The flow while using window functions in pySpark is simple:

Create a window
Apply a function on the window

I'm using spark in jupyter. I used this code block to set things up:

from IPython.core.interactiveshell import InteractiveShell
InteractiveShell.ast_node_interactivity='all'

from pyspark.sql import SparkSession
from pyspark.sql.functions import col

spark = SparkSession.builder.master("local[*]").getOrCreate()

For the examples, I'll be using this data:

data = [
    (1, "Alice", "Austin", 100),
    (2, "Bob", "Austin", 200),
    (3, "Chris", "Austin", 300),
    (4, "Dave", "Toronto", 400),
    (5, "Elisa", "Toronto", 300),
    (6, "Fabrice", "Toronto", 200),
    (7, "Girard", "Toronto", 100),
    (8, "Hal", "Tokyo", 50),
    (9, "Ignis", "Tokyo", 100),
    (10, "John", "Tokyo", 100),
]
schema= ["id", "name", "location", "sales_amount"]
df = spark.createDataFrame(data = data, schema = schema)

df.show()

+---+-------+--------+------------+
| id|   name|location|sales_amount|
+---+-------+--------+------------+
|  1|  Alice|  Austin|         100|
|  2|    Bob|  Austin|         200|
|  3|  Chris|  Austin|         300|
|  4|   Dave| Toronto|         400|
|  5|  Elisa| Toronto|         300|
|  6|Fabrice| Toronto|         200|
|  7| Girard| Toronto|         100|
|  8|    Hal|   Tokyo|          50|
|  9|  Ignis|   Tokyo|         100|
| 10|   John|   Tokyo|         100|
+---+-------+--------+------------+

Create window

There are 2 steps

Set the column(s) on which you'll partition the window
(optional) Set the column(s) to use for ordering the rows within each partition

Un-ordered window

This is a window function without orderBy()

Syntax:

from pyspark.sql.window import Window
window_location  = Window.partitionBy(col("col1"),col("col2"),col("col3") ... )

Example:

from pyspark.sql.window import Window
window_location  = Window.partitionBy(col("location"))

Ordered window

Simply add orderBy() to the created window.

Syntax:

from pyspark.sql.window import Window
window_location  = Window.partitionBy(col("col1"),col("col2"),col("col3") ... ).orderBy(col("orderCol1"),col("orderCol2"),col("orderCol3") ... )

Example:

from pyspark.sql.window import Window
window_location  = Window.partitionBy(col("location")).orderBy(col("sales_amount"))

Applying the window function

Window functions can be roughly divided into 3 categories.
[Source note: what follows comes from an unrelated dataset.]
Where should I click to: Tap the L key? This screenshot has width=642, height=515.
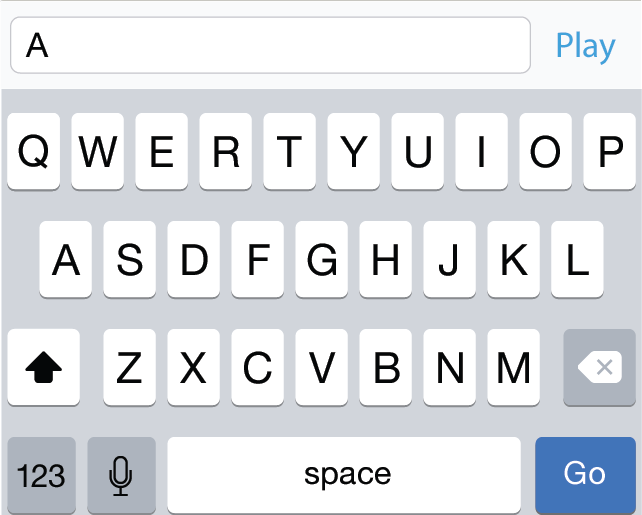(577, 259)
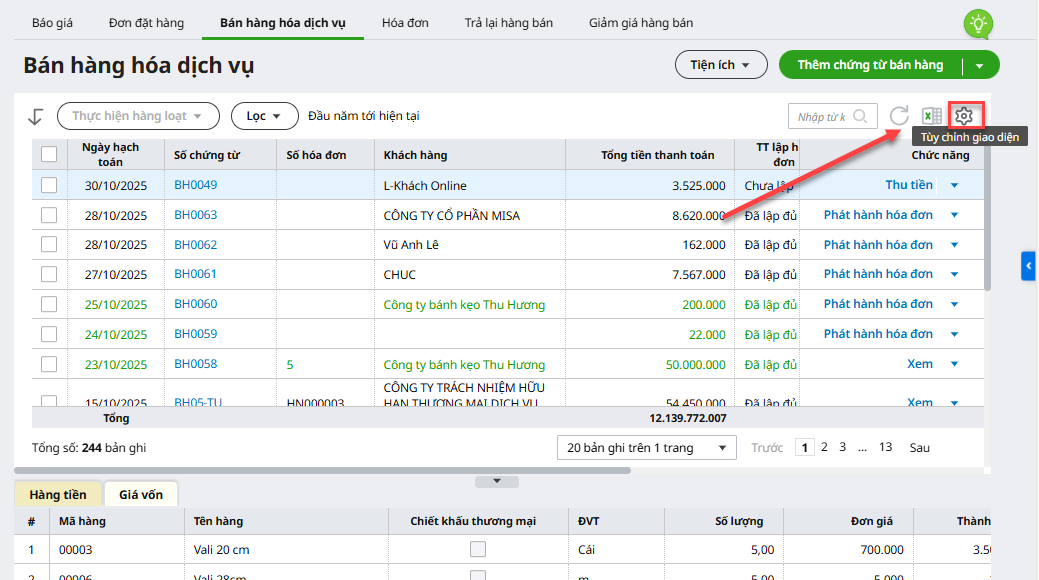1039x580 pixels.
Task: Open the blue side panel arrow
Action: coord(1028,265)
They are:

Aggregate functions - don't require ordered windows
1. avg()
2. sum()
3. min()
4. max()
Ranking functions - require ordered windows
1. row_number()
2. rank()
3. dense_rank()
4. percent_rank()
5. ntile(int)
Analytical functions - require ordered windows
1. cume_dist()
2. lag(col_name, int)
3. lead(col_name, int)

Aggregate functions

Aggregate window functions don't require ordered windows. So you can specify window without .orderBy().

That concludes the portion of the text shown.